---- Supplied entries
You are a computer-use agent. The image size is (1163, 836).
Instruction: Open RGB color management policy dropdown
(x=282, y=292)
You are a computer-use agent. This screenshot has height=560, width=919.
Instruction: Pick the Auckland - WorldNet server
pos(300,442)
--------
---- Supplied entries
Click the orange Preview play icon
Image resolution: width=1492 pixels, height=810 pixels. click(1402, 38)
--------
# Work to complete
Give only the number of lines in the material above where the string "agent" appears.

# Exercise output
2